→ EXCERPTED PASSAGE

--- START ---

SEB is a value enhancer and creator

While the chips are down on SEB, one cannot deny the fact that SEB has created tremendous value within the O&G ecosystem as it has the only global O&G market player that offers a full spectrum of services among the top O&G companies, globally. SEB is a home-grown Malaysian O&G with more than 80per cent Malaysian employees of which some 600 are based overseas. While SEB’s latest turnover may not reflect its full potential, it has contributed more than RM90bil to the national economy over the last five years and remains one of the key umbrellas for the vendor ecosystem, of which 65 per cent are local, with RM6.8bil worth of contracts awarded. SEB has also generated foreign income via dividends worth more than US$2bil (RM9.14bil) over the last three years. In hindsight, under TSSS, SEB has grown by leaps and bounds and was an icon bringing Malaysia’s O&G capabilities to the global arena with the right acquisition strategy. However, factors beyond the control of the company resulted in severe damage to SEB’s balance sheet and fortunes due to the collapse of oil prices. The weaker Ringgit to a certain extent too caused the company to be heavily indebted while the debt-funded strategy for the overseas assets acquired was poorly crafted.

National interest

There is a positive side to what SEB brings to Malaysia and Malaysians as it has not only a high workforce, paid wages over RM1.4bil a year, but as well as the vendor ecosystem comprising some 3,000 of them, to which SEB owes a substantial sum too. As for PNB, SEB is a strategic national asset and as a major shareholder, it ought to play a more decisive role in spearheading the company’s direction, both financially as well as strategically.

--- END ---

→ AIM OF THE TASK
Copy out the passage on SEB, beginning at the words "There is a positive" and stopping after "well as strategically.", and rename "vendor ecosystem" to "supplier network" throughout.

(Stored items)

--- START ---

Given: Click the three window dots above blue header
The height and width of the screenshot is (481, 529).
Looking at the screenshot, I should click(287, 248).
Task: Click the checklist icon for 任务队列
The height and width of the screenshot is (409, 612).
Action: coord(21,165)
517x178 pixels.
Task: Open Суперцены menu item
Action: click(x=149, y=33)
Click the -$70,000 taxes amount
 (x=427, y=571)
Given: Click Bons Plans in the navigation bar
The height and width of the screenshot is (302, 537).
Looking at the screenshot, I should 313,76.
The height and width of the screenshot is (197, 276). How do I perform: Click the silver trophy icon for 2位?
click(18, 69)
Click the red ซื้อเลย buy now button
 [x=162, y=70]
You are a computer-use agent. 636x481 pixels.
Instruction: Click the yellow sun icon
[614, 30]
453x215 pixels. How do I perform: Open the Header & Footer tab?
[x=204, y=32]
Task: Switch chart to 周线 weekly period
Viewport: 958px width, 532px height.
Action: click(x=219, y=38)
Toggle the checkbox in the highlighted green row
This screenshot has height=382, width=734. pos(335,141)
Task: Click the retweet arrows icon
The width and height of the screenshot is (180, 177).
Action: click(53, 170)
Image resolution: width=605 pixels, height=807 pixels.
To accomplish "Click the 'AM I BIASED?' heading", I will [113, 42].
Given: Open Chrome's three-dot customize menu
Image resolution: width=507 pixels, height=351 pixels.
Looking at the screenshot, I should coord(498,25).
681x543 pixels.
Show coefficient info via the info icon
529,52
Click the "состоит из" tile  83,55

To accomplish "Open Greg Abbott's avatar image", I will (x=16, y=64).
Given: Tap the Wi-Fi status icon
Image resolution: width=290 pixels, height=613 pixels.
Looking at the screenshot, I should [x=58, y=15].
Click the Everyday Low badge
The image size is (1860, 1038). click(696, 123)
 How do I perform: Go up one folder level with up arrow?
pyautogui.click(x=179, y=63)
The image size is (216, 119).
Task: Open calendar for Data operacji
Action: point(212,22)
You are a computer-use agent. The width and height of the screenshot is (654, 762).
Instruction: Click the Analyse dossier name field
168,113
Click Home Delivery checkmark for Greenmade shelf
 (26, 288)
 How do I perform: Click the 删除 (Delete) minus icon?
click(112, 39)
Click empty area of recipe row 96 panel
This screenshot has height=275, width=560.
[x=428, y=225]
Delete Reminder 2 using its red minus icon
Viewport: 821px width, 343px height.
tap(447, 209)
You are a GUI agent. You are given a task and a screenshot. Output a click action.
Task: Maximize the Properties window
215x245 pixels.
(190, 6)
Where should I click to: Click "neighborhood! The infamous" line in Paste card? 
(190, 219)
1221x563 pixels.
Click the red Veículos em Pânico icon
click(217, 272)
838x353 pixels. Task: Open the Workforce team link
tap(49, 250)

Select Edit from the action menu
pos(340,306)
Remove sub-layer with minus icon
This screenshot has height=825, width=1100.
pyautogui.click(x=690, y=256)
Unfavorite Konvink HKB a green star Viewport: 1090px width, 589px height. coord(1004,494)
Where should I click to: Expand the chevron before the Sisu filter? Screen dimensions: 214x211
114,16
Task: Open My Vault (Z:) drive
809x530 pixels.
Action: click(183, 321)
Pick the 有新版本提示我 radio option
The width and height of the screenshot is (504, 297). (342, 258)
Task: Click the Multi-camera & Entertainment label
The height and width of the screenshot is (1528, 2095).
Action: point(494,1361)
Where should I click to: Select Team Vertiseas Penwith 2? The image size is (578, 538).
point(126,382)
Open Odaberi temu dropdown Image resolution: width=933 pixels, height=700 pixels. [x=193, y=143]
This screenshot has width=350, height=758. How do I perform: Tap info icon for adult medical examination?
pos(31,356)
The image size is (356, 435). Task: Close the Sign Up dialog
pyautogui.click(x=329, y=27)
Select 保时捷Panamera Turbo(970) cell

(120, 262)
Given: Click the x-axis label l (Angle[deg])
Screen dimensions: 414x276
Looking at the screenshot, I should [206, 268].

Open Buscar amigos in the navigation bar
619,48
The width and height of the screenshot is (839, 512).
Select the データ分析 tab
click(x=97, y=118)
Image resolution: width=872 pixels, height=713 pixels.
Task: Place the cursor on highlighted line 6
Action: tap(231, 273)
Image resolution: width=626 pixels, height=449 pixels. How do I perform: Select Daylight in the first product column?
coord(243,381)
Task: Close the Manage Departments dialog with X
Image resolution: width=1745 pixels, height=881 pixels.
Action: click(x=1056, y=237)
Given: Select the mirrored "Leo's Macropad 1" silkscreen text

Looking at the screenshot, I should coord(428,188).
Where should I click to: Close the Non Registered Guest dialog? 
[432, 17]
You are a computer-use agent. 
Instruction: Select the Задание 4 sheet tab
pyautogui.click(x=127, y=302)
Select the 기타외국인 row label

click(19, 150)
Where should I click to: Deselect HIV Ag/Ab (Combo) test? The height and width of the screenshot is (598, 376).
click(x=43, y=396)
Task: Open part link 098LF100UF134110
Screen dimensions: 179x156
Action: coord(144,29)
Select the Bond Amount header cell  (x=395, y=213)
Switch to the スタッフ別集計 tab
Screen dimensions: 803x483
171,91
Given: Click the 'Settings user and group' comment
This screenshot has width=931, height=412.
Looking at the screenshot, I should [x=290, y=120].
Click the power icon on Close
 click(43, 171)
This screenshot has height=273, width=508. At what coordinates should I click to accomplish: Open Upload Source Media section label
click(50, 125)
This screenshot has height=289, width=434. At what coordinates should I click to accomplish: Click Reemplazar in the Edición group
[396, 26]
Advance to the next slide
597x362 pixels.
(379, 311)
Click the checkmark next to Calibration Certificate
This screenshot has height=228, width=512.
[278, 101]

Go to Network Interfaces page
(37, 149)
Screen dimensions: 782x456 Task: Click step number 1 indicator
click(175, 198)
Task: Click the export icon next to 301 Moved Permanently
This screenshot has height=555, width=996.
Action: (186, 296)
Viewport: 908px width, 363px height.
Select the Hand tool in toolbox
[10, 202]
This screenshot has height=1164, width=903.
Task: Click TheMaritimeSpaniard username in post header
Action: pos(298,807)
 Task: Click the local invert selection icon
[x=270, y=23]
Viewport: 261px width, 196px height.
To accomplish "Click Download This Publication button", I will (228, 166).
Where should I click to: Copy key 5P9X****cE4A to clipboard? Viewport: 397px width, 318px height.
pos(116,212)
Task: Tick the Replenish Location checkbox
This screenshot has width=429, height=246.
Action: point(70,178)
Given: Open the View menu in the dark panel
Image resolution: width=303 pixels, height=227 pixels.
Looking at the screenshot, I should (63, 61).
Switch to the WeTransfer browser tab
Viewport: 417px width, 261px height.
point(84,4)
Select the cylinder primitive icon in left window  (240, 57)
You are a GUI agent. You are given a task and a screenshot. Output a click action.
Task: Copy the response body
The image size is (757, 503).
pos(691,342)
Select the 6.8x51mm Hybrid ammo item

--- END ---

→ REPLY
There is a positive side to what SEB brings to Malaysia and Malaysians as it has not only a high workforce, paid wages over RM1.4bil a year, but as well as the supplier network comprising some 3,000 of them, to which SEB owes a substantial sum too. As for PNB, SEB is a strategic national asset and as a major shareholder, it ought to play a more decisive role in spearheading the company’s direction, both financially as well as strategically.